Missing Shot 1: Walk it off
Our hero steps off a ledge into an almost bottomless pit. We cut away to other action for a while and come back to him, now at the bottom... walking around.
Huh? How did that happen?
Did he float to the bottom? Did he absorb the shock like Kate Beckinsale in Underworld? Did he have a cool roll move which transferred the force into horizontal momentum? We don't know. And that's the problem. Show us what happened. Help us understand how this character is awesome. And if you do, we'll cheer for him all the more. As it is, we're left scratching our heads wondering what transpired while we were forced to look away.
Missing Shot 2: Take one for the girl
Now, at the end of the movie, our hero is clinging to the side of a speeding train while clasping the hand of a young lady who will fall to her death without him.
Then the train blows up.
He must swing the girl and launch them both away from the blast. When the dust settles, we see the girl in his arms, shaken, but unscathed.
In the flying debris, smoke, and the various shots of what happened to other characters in those important moments, we lost the most important moment of all: The one where our hero saves the girl. We never see him tuck her onto his chest while he uses his back to absorb the impact. We don't see him roll, careful to keep her body shielded in his arms. We are left to imagine how cool that moment must have been for them to survive such a thing.

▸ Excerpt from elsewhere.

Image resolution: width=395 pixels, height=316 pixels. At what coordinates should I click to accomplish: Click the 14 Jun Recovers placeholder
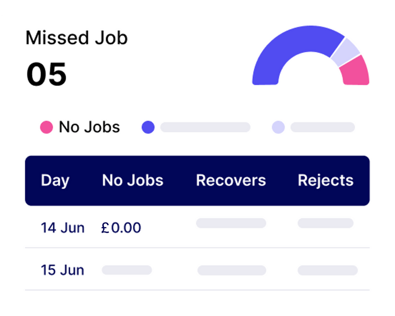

If they had bothered to get two seconds of landing in a pit and walking away as well as three seconds of bouncing along the desert floor amid a splintering train, we'd have cheered. Missing these needed moments, the rest of the special effects lose their impact. Visuals must support the story.
Those 5 seconds would have made a world of difference. But those two moments weren't the only things left out of the movie. Key motivations and backstory elements were conspicuously absent. They weren't that important for an action horror flick, but they would have helped.
As you work on your productions, carefully consider those needed moments that make your story matter.